Let $$g(t) = \int_{-\pi/2}^{\pi/2} (\cos \frac{\pi}{4}t + f(x))dx$$, where $$f(x) = \log_e(x + \sqrt{x^2+1})$$, $$x \in R$$. Then which one of the following is correct?

We have $$g(t) = \int_{-\pi/2}^{\pi/2} \left(\cos\frac{\pi}{4}t + f(x)\right) dx$$, where $$f(x) = \log_e\!\left(x + \sqrt{x^2+1}\right)$$.

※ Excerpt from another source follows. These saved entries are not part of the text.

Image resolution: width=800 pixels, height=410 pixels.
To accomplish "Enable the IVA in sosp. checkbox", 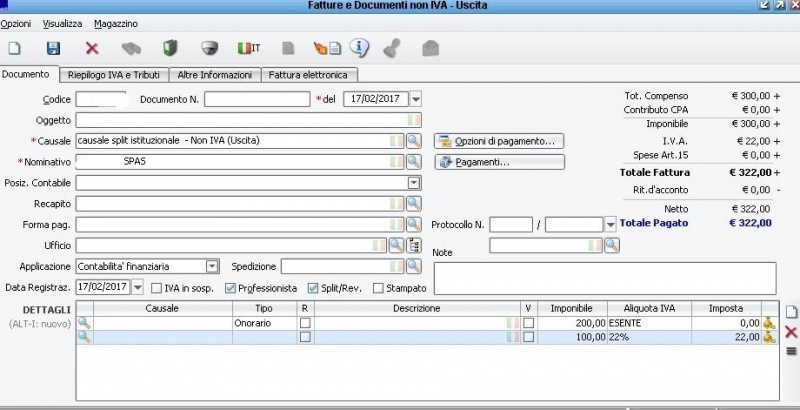I will (156, 288).
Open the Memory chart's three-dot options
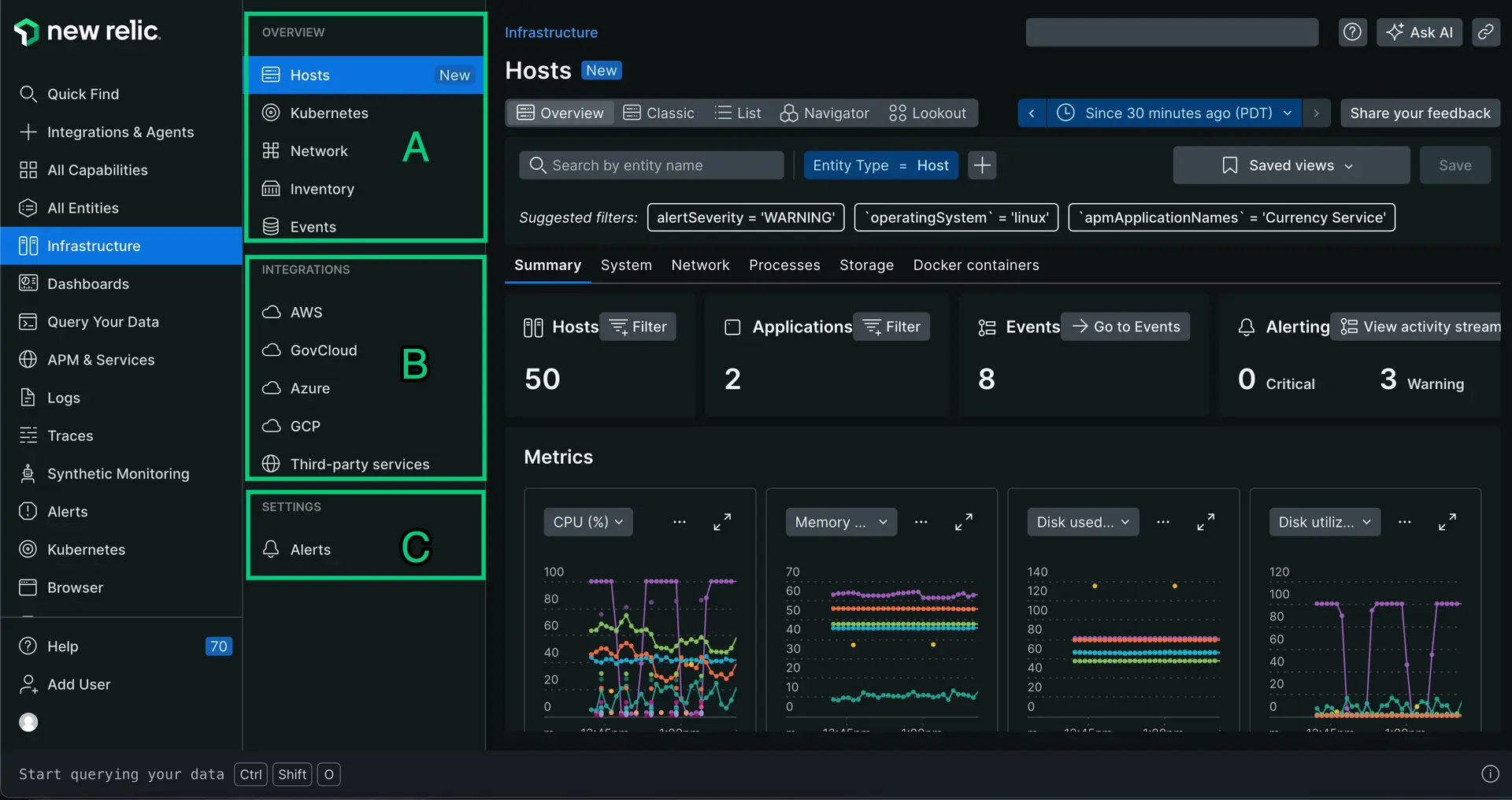This screenshot has height=800, width=1512. pos(921,522)
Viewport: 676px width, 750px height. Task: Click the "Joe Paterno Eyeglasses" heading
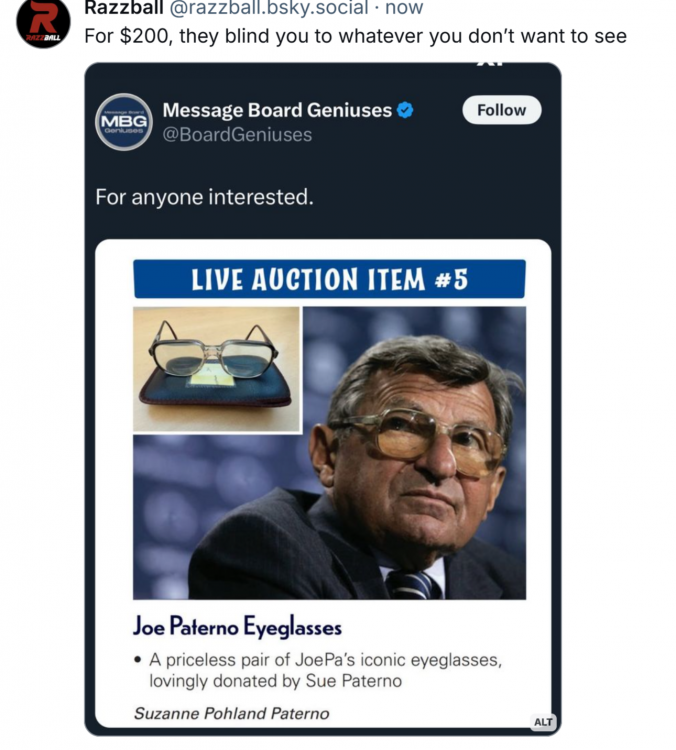(237, 628)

First, we note that $$f(x)$$ is an odd function: $$f(-x) = \log_e\!\left(-x + \sqrt{x^2+1}\right)$$, and since $$(-x + \sqrt{x^2+1})(x + \sqrt{x^2+1}) = x^2+1-x^2 = 1$$, we get $$f(-x) = -\log_e(x+\sqrt{x^2+1}) = -f(x)$$. Therefore, $$\int_{-\pi/2}^{\pi/2} f(x)\,dx = 0.$$

Also, $$\cos\frac{\pi}{4}t$$ is a constant with respect to $$x$$, so: $$g(t) = \cos\frac{\pi t}{4} \cdot \int_{-\pi/2}^{\pi/2} dx + 0 = \pi\cos\frac{\pi t}{4}.$$

Evaluating: $$g(0) = \pi\cos 0 = \pi$$ and $$g(1) = \pi\cos\frac{\pi}{4} = \frac{\pi}{\sqrt{2}}.$$

Therefore, $$\sqrt{2}\,g(1) = \sqrt{2} \cdot \frac{\pi}{\sqrt{2}} = \pi = g(0)$$, i.e., $$\sqrt{2}\,g(1) = g(0)$$.